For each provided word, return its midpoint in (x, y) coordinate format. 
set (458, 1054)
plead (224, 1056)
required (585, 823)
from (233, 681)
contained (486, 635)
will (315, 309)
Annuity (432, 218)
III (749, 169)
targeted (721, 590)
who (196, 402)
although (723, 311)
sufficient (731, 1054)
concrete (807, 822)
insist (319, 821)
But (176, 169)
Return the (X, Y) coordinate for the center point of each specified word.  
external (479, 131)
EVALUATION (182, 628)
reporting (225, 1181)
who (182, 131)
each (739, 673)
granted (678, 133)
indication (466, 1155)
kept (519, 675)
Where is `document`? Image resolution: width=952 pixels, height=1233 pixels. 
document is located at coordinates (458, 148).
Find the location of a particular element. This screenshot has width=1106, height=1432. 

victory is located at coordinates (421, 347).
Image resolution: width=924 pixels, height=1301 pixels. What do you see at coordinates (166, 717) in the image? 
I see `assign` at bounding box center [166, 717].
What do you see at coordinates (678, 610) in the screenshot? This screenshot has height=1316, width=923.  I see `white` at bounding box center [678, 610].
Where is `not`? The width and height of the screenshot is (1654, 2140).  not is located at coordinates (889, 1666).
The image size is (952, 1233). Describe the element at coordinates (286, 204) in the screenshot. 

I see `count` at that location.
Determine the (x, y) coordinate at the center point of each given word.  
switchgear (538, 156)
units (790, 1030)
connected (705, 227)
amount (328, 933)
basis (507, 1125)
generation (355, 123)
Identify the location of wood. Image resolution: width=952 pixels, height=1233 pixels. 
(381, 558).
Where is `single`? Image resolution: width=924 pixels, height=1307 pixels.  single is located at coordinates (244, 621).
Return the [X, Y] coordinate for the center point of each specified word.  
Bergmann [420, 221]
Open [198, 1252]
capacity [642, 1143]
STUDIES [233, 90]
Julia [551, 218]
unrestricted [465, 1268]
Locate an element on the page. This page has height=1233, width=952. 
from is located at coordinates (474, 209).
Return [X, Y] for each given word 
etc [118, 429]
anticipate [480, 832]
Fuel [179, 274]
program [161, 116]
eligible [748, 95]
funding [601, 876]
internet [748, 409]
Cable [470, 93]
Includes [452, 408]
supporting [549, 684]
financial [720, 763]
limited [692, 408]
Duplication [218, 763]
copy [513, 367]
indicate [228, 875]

◆ ◆ ◆ ◆ ◆ ◆ ◆

Copy out the rows above verbatim, from the line containing "indication (466, 1155)" through the line containing "units (790, 1030)", and include nothing else.

• **RESULT FOR THIS EXERCISE**:
indication (466, 1155)
kept (519, 675)
Where is `document`? Image resolution: width=952 pixels, height=1233 pixels. 
document is located at coordinates (458, 148).
Find the location of a particular element. This screenshot has width=1106, height=1432. 

victory is located at coordinates (421, 347).
Image resolution: width=924 pixels, height=1301 pixels. What do you see at coordinates (166, 717) in the image? 
I see `assign` at bounding box center [166, 717].
What do you see at coordinates (678, 610) in the screenshot? This screenshot has height=1316, width=923.  I see `white` at bounding box center [678, 610].
Where is `not`? The width and height of the screenshot is (1654, 2140).  not is located at coordinates (889, 1666).
The image size is (952, 1233). Describe the element at coordinates (286, 204) in the screenshot. 

I see `count` at that location.
Determine the (x, y) coordinate at the center point of each given word.  
switchgear (538, 156)
units (790, 1030)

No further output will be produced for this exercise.